Apple undermines the trust of the InternetMikey 2 comments
According to Steve Jobs, long held Internet trust and etiquette don't apply to Apple. If you hadn't heard, Jobs and Co did something rather sneaky last week, some might say slimey.
You know how some software has an auto-update feature that alerts you when there are new updates? Well software developers go to a lot of effort to gain our trust with things like auto-update features. As end users, we trust that the software update notifications are only for updates to that particular piece of software. We hope that in the process of allowing this, that the company doesn't try to sneak something passed us without our knowledge or permission.
Apple have undermined that trust with the Apple Software Update utility that comes with iTunes and Quicktime by trying to sneak in their latest version of the Safari web browser. The obvious problem here is that Safari is not an update for either Quicktime or iTunes, it's a completely new piece of software. But the notification has Safari listed and checked as a default in the updates dialogue. This makes it very easy for people to install software they didn't ask for or want.

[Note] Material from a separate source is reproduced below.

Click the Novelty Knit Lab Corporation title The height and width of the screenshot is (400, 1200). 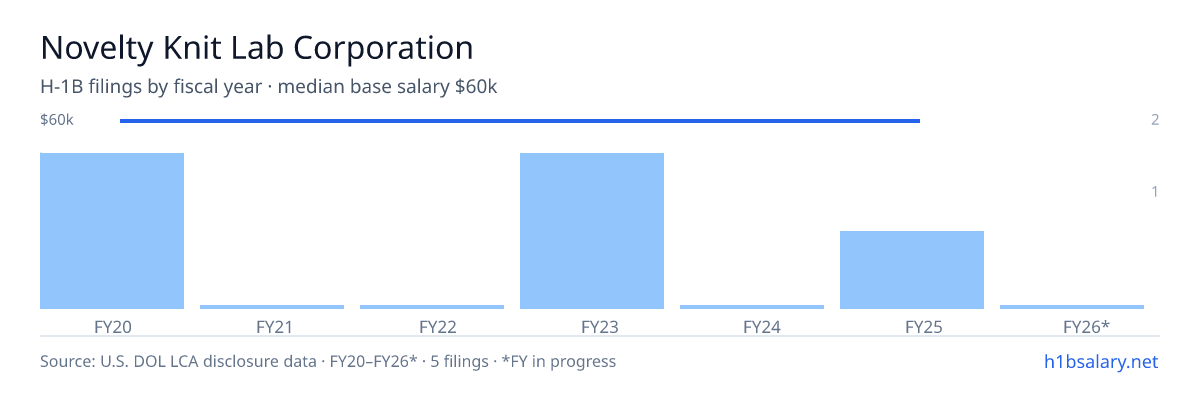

Anyway, Mozilla CEO John Lilly is pissed and I don't blame him. Sure John has two reasons to be pissed, one being the potential to lose market share, but he insists the issue of trust and security trump that. Said Lilly:
"By and large, all software makers are trying to get users to trust us on updates, and so the likely behavior here is for users to just click 'Install 2 items,' which means that they've now installed a completely new piece of software, quite possibly completely unintentionally. Apple has made it incredibly easy - the default, even - for users to install ride along software that they didn't ask for, and maybe didn't want. This is wrong, and borders on malware distribution practices. It's wrong because it undermines the trust that we're all trying to build with users. Because it means that an update isn't just an update, but is maybe something more. Because it ultimately undermines the safety of users on the web by eroding that relationship. It's a bad practice and should stop."
Something that is quite humorous in this regard, is the discovery by setteB.IT that the Safari licence agreement actually forbids Windows users from installing it. Doing so violates the EULA. Maybe Apple should spend a little time reading their own documentation instead of plotting deceptive deployment practices.
You can read John Lilly's thoughts on this issue on his blog post. All up, I'm inclined to agree with the man's sentiments. Cut it out, Apple.